Short exercise 1
Name every TV show that the text about Jaya Ojha mentions.

Text extract
==============================

- Born: Jaya Ojha Sri Ganganagar, Rajasthan, India
- Occupation: Actress
- Years active: 1989–present
- Spouse: Udbhav Ojha

= Jaya Ojha =

Indian actress and singer

Jaya Ojha is an Indian actress and singer known for her work in Indian soap operas. She is known for her role as Mandodari in the 2000s epic TV series Ramayan. She played a supporting role in the long-running soap opera Saath Nibhaana Saathiya on channel Star Plus. She played the role of Malti in Badho Bahu.

==Career==
Jaya went to school in Jaipur and during her studies, she developed an interest in music and acting. She completed her master's in Hindustani vocal music. While completing her studies in the early 1990s, she worked in a number of TV shows, including The Sword of Tipu Sultan and The Great Maratha, as well as performing in theatre.

==============================

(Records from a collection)
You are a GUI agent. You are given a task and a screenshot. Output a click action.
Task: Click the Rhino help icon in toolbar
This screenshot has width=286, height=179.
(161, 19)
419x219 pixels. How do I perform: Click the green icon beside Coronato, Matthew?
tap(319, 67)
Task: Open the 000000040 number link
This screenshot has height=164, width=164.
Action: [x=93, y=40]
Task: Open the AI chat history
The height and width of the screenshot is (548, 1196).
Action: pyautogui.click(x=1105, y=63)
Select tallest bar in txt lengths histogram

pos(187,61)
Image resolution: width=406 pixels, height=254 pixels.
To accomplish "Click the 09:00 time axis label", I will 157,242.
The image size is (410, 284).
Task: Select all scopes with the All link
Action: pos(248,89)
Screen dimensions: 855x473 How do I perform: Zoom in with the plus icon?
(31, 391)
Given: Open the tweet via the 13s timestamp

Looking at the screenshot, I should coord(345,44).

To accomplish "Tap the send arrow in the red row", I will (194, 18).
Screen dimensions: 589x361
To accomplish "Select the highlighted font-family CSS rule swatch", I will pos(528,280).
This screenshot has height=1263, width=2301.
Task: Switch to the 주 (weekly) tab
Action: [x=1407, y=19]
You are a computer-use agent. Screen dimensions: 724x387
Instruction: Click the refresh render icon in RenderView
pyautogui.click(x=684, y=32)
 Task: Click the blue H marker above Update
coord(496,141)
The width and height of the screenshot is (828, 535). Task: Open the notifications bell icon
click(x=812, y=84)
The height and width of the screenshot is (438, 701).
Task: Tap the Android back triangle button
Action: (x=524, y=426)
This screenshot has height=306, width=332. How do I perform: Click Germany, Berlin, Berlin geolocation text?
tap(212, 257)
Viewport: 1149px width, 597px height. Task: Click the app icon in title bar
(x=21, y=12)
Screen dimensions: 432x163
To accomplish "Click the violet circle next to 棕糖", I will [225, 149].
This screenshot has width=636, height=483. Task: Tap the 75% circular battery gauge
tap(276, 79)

==============================

Short exercise 2
Report each line of the records above that contains the string "Open", matching case exactly.

Response 1
Ramayan, Saath Nibhaana Saathiya, Badho Bahu, The Sword of Tipu Sultan, The Great Maratha

Response 2
Task: Open the 000000040 number link
Task: Open the AI chat history
Given: Open the tweet via the 13s timestamp
The width and height of the screenshot is (828, 535). Task: Open the notifications bell icon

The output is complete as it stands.